Even centrally - funded Agencies like the District Rural Development Agencies (DRDA) set up in every district for carrying out poverty alleviation programmes have not been provided with S&T back up to look into the technology aspects of anti-poverty programmes. This applies equally to Urban Local Bodies who mainly implement projects and technologies ‘given’ and have not acquired the capacity to identify technology gaps and make appropriate choice or even to draw up a R&D proposal on their needs.
This summary appraisal will be incomplete unless it recognizes the success of the system in spreading ‘catalytic’ technologies which resulted in green, white and blue revolution in some parts of the country with remarkable success. This was due to strong policy focus with measures to provide credit – inputs supply, free or subsidized electricity and irrigation and price support operations in wheat and rice specially and storage, transport and marketing facilities generally which made technology transfer possible. This approach cannot be replicated in all other important areas. Thus, on the whole the system appears to be well spread out, but lacks synergy at the State and in the field and societal participation and is not ‘demand driven’ but given, directed and incentivized. This is further compounded by the rigidity of the departmental structure as govt. rules do not allow creation of multi disciplinary teams and hiring of short term consultancy which are increasingly needed in the complex environment today e.g. in climate change initiatives. This lack of ‘convergence’ at state District level was probably responsible for failure of ICAR’s scheme of appointing District Scientists in some states under IDA projects (In this connection it would of course be useful to know how the office of this District science officer has actually functioned in West Bengal.)
Looking objectively, therefore the aforesaid review suggests that the main issue is gross under utilization of the enormous creative potential of S&T institutions to respond to varied S&T needs and to empower the community for want of a synergistic mechanism in the field.

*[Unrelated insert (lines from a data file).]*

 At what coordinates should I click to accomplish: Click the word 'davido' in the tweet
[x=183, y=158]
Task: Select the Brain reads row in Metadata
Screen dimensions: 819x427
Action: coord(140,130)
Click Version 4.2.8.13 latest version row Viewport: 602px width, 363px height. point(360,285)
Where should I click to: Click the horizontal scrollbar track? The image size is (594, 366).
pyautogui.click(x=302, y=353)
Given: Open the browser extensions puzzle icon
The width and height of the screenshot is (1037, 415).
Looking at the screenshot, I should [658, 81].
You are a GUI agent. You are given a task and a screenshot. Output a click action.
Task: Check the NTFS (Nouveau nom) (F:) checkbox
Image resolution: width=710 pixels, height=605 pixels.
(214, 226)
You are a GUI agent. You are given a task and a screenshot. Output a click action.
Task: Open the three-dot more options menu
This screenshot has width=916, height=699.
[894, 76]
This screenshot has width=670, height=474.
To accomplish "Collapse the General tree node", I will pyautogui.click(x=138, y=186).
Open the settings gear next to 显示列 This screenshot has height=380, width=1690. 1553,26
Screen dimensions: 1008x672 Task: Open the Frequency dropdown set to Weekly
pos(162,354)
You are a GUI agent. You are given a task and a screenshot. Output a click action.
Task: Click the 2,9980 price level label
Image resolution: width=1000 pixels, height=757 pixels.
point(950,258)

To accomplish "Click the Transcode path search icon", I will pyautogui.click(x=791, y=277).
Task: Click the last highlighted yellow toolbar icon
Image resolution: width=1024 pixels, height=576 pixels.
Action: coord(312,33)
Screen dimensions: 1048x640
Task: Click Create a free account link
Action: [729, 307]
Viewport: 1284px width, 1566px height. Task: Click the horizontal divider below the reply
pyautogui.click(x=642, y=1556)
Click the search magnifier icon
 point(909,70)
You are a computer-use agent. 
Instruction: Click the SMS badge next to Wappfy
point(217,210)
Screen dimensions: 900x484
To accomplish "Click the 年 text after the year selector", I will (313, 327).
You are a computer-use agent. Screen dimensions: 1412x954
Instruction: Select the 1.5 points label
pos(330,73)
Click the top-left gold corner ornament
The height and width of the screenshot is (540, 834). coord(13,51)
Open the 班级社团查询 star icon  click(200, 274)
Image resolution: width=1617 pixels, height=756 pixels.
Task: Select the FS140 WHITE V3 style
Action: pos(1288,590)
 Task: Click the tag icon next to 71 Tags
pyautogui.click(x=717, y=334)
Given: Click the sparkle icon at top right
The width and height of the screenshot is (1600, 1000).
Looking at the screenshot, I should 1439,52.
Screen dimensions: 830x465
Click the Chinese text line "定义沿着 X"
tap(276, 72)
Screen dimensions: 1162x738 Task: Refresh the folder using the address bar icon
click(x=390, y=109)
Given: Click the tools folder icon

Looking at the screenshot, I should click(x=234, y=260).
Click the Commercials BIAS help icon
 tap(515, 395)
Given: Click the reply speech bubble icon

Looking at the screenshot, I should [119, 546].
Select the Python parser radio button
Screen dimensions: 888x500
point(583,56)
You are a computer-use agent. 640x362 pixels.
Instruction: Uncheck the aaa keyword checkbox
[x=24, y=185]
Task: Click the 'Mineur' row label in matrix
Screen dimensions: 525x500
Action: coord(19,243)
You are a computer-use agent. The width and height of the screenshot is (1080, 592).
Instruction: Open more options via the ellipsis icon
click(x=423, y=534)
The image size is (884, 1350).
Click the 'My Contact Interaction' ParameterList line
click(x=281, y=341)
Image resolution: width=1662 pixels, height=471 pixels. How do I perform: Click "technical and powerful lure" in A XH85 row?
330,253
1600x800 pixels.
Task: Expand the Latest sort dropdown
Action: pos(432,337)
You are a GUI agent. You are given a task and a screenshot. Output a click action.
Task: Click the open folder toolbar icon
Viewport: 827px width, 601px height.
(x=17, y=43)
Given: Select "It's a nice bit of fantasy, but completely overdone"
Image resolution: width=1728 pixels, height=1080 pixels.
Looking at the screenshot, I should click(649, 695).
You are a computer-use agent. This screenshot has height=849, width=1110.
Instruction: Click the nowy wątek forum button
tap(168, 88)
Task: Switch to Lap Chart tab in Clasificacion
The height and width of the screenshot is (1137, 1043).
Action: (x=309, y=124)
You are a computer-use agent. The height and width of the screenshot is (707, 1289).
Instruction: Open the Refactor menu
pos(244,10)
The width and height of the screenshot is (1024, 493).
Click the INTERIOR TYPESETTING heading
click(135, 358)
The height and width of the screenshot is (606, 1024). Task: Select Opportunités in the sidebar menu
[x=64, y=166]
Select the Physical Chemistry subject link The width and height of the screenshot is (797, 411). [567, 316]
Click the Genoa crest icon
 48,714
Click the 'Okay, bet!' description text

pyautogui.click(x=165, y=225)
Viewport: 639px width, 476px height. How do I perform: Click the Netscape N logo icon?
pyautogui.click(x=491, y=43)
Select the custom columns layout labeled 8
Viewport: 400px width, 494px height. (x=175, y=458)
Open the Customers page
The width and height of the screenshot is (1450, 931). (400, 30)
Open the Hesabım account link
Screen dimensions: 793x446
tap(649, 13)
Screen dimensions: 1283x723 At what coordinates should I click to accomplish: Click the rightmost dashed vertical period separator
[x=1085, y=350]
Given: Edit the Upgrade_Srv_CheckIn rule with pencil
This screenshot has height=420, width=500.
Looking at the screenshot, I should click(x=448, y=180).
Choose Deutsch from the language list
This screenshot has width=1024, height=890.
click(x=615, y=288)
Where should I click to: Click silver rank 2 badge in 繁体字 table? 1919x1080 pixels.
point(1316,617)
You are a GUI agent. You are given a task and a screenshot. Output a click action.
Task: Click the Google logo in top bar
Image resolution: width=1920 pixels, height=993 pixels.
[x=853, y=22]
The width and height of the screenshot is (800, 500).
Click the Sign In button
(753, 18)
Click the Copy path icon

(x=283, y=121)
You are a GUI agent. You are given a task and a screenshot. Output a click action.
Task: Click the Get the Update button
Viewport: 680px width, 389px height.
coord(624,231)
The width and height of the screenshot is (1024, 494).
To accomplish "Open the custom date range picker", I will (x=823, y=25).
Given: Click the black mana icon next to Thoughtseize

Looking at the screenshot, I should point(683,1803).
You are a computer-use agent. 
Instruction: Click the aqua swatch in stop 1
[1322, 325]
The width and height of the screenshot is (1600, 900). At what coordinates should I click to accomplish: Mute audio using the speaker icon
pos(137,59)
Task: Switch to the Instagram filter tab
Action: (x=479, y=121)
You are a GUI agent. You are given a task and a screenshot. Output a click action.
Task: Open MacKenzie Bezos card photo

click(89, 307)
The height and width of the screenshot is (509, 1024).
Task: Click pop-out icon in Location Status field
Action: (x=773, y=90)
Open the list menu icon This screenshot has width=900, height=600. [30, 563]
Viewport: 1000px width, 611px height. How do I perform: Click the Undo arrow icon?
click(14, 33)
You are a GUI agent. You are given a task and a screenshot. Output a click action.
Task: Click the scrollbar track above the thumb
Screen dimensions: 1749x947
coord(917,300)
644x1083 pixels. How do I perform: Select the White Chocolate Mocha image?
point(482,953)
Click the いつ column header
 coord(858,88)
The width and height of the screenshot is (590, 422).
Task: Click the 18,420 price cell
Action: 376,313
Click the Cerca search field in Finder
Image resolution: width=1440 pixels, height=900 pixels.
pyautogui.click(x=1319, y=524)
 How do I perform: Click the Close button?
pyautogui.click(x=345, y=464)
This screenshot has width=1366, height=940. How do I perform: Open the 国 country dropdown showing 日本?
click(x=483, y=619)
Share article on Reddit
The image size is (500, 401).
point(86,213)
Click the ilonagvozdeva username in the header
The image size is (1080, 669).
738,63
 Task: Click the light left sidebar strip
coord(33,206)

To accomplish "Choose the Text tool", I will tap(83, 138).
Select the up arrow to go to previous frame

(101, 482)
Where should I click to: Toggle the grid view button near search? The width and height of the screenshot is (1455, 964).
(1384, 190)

A framework for these mechanisms attempted below:
Given the structure of scientific Departments and the autonomy granted to the Departments and Institutions the existing coordination arrangements at the central level have their own rationale and are not amenable to change. At the state level, the S&T Council should be restructured to function as the Science and Technology Advisory Group (STAG) responsible for integrating S&T inputs form all S&T institutions located in the state by making them ‘partners in development. In smaller states, STAG may be constituted for the Region with appropriate changes. STAG will be formed on a partnership mode to cover all sectors and identify technologies developed already for dissemination, and prioritize research work with emphasis on problems ‘emerging’ from the field.
STAG must try to ‘induct’ local technology solutions by projectisation under state plan /CSS/CS. It will ‘oversee’ the S&T work at district level and serve as a platform in which S&T institutions, Development Departments, S&T capable NGO’s will be represented to work out a state S&T Plan. With some financial support for logistics and additional post the existing the state DST could be equipped to serve as the secretariat of STAG. Initially, an officer form the I.A.S or Indian Forest Service with adequate background and aptitude may be appointed as State Secretary DST (which is not the case now), who could also act as Member Secretary, STAG till a scientific Adviser with the multi-disciplinary/integrated S&T background and administrative experience is appointed. The CM and the Minister, Planning may act as Chairman and Vice-Chairman and the State Chief Secretary as ‘Co-Vice Chairman of STAG.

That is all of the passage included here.